Other barriers to adoption include education and training. Education and training on both the older compounds as well as the possible alternatives is necessary for everyone in the production chain including the individual users and vendors. It may be that many individuals do not realize how hazardous the older chemicals are, what alternatives are available, and how to use these alternatives effectively.
The infrastructure and regulations that are needed to manage the use of pesticides, as well as educate and train individuals in the use of possible alternatives is not fully developed in all countries. Not all countries have the necessary infrastructure to implement effective management programs, nor do they have the infrastructure for the types of training that is described above.
The regulatory structure that some developing countries have adopted is based on the developed countries regulatory structure. This structure is often not adaptable or appropriate to the particular situation in the developing country. In addition, both financial and human resources needed to make such structures function effectively are often insufficient. Once a regulatory system is in place that is compatible with the resources available then, influence on the gradual elimination of older and hazardous compounds can be initiated.
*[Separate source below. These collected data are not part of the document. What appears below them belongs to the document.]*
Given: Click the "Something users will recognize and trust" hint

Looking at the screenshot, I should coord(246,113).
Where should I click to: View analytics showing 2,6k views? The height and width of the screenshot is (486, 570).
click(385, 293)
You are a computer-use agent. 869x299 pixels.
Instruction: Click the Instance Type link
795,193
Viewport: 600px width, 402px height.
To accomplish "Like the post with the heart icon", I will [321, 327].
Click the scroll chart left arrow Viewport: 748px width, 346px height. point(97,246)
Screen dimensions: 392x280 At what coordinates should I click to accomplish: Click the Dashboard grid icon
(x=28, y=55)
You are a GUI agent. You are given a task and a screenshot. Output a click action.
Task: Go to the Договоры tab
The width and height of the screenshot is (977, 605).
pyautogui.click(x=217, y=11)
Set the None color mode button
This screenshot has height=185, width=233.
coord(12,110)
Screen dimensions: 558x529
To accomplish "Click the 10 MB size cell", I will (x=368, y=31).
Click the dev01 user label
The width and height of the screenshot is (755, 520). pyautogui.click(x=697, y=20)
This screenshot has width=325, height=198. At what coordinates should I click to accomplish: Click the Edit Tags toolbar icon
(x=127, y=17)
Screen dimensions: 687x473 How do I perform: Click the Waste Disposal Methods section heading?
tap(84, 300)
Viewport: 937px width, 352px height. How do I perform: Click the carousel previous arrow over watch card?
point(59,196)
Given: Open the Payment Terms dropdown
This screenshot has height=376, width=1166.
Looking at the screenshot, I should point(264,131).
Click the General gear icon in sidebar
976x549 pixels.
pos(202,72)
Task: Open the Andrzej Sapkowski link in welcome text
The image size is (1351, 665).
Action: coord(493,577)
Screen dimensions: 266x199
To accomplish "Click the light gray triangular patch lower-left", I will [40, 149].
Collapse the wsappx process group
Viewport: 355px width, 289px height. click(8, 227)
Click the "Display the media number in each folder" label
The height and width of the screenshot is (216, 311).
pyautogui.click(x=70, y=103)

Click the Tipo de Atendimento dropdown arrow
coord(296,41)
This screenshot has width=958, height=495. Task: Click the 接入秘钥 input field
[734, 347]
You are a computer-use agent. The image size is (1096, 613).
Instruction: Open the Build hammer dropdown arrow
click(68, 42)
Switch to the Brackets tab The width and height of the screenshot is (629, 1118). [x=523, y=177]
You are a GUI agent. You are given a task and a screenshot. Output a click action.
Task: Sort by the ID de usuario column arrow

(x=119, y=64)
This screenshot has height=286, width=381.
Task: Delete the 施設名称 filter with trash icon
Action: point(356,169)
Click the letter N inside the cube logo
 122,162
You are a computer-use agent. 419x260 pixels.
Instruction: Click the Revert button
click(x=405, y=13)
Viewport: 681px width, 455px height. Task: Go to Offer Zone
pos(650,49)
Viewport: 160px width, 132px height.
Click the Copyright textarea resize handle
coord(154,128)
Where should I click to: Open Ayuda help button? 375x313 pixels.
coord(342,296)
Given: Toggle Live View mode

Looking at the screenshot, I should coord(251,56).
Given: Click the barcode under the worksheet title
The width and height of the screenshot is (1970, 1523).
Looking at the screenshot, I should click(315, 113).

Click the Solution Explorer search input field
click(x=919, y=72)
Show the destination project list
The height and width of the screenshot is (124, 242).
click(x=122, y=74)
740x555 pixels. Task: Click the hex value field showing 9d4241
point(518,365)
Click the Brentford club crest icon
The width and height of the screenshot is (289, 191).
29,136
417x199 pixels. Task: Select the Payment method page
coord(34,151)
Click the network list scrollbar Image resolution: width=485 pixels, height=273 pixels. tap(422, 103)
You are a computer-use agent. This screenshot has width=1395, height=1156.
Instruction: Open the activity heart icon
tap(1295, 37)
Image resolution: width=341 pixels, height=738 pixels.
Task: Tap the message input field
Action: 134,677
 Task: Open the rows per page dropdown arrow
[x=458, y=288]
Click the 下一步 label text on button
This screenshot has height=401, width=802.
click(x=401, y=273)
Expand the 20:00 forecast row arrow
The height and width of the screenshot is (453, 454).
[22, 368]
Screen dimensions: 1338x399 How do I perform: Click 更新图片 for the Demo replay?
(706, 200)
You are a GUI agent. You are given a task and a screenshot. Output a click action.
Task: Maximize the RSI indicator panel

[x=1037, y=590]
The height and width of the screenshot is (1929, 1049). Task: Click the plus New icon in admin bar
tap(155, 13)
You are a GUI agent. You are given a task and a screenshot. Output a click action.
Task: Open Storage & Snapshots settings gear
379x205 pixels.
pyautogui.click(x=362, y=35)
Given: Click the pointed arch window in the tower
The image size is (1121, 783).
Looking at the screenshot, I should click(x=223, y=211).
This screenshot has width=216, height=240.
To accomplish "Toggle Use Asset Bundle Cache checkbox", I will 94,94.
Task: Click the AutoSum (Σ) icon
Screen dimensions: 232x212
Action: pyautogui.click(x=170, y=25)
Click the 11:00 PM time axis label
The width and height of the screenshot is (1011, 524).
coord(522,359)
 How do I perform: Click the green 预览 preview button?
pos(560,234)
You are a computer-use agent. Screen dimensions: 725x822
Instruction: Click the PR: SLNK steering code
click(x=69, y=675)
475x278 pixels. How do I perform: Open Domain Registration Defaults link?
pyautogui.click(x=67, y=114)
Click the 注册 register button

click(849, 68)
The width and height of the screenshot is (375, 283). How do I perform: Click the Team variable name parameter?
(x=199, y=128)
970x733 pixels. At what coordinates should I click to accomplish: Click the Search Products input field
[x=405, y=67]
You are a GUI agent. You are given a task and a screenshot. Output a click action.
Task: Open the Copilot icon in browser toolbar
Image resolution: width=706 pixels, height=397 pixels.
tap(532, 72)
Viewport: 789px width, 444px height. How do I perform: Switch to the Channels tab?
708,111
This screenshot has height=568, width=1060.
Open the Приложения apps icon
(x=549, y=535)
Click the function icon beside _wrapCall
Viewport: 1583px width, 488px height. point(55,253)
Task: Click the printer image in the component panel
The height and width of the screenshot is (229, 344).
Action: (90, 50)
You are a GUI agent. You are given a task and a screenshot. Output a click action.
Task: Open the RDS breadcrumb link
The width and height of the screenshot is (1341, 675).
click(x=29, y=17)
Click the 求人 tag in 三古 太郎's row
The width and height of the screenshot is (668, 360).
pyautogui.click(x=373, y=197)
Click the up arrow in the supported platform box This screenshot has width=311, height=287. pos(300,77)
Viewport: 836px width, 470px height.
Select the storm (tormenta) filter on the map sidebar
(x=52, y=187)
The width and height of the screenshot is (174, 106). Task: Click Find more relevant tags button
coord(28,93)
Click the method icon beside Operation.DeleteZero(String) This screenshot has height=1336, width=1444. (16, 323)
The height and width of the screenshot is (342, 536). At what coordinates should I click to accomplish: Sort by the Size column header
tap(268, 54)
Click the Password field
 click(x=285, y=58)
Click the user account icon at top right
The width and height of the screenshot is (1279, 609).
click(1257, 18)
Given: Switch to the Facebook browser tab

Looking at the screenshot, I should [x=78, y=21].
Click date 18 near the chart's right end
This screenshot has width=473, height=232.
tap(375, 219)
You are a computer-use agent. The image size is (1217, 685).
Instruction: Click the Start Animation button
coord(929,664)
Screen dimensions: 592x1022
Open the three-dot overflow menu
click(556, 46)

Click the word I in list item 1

The first initiative that is necessary to investigate these issues further is an in-depth inventory of the 12 compounds in individual countries, including a close examination of the amount used, the reasons for use, the alternatives available for the specific uses and the barriers that exist to the adaptation of alternatives specific to the country. Possibly a few case studies could be performed that would give a general idea of the answers to these questions. Once more quantitative data is available, then more meaningful work can be done in evaluating different alternatives and aiding in the implementation of these alternatives.